Some familiarity came in Enrique Granados’ Love And Death from Goyescas, inspired by Francisco Goya’s paintings, and Janacek’s Sonata I.X.1905, a powerful work that memorialised a worker’s murder at a demonstration. Cheng’s recital became acutely relevant given two million lives lost to Covid and more needless deaths in Myanmar’s civil unrest. His majesterial encore, the Funeral March from Chopin’s Second Sonata, said it all.          

 

Singapore Symphony Orchestra’s Principal Guest Conductor Andrew Litton took centrestage as pianist alongside the orchestra’s principal string players in an hour-long programme of Viennese chamber music.

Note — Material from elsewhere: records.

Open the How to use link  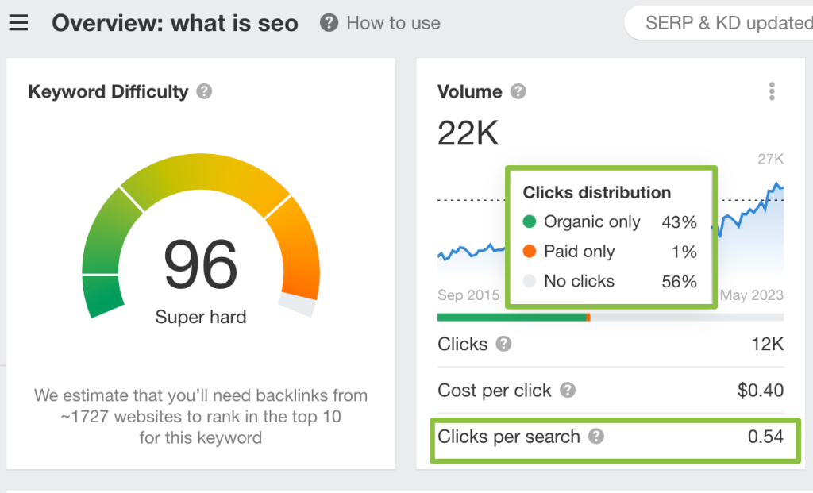(393, 23)
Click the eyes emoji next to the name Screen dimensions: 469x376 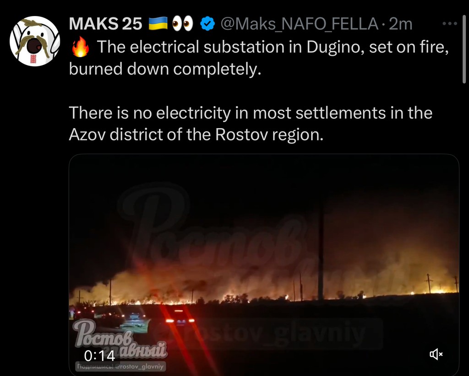click(183, 24)
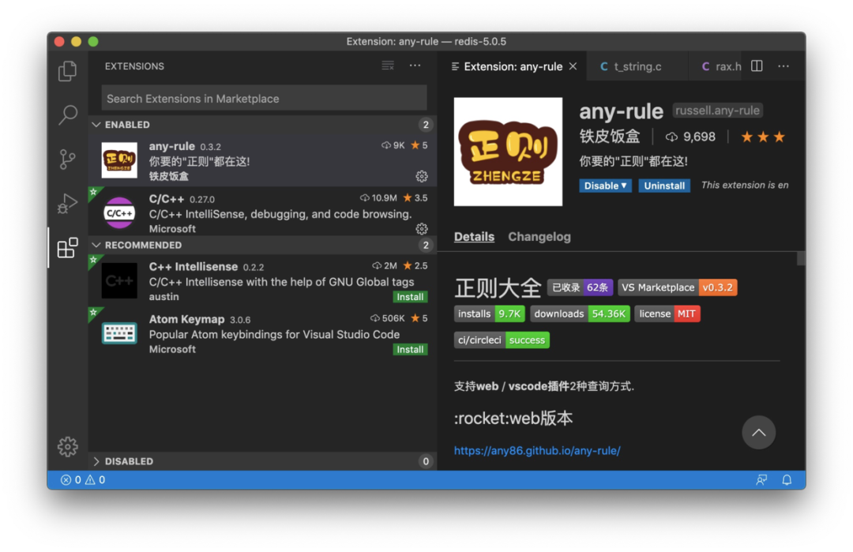Open the Changelog tab

(x=539, y=237)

Gustav Mahler’s very early Piano Quartet, a single-movement teenaged effort, received a rare hearing.

 


It relived idioms of older composers Schumann and Brahms, with the morose subject from Litton’s solo setting the tone. Beneath its veneer of serenity laid a hotbed of neuroses gradually came to bear. After the piano’s outburst of octaves, tension and rage inexorably surfaced before Chan Yoong Han’s violin settled the nerves for a disquieting end. Little wonder this was used in the psycho-thriller Shutter Island starring Leonardo DiCaprio.

 

Dark clouds gave way for the sunshine of Schubert’s Piano Quintet in A major, popularly known as the Trout Quintet. The quartet of Litton, Chan, violist Guan Qi and cellist Ng Pei-Sian were joined by bassist Yang Zhengyi for this perennial favourite. Its five movements radiated a congenial warmth, led by Litton’s ever-busy part. While supporting the strings’ lyrical lines, it also had a fair share of outward virtuosity.

 

Particularly enjoyable was the fourth movement’s Theme and Variations, based on Schubert’s song Die Forelle (The Trout), hence the work’s nickname. Despite being familiar, the music never outlived its charm, boosted by five players who relished the sense of occasion, bringing the concert to a gemutlich (the Viennese adjective for being carefree) and delightful close.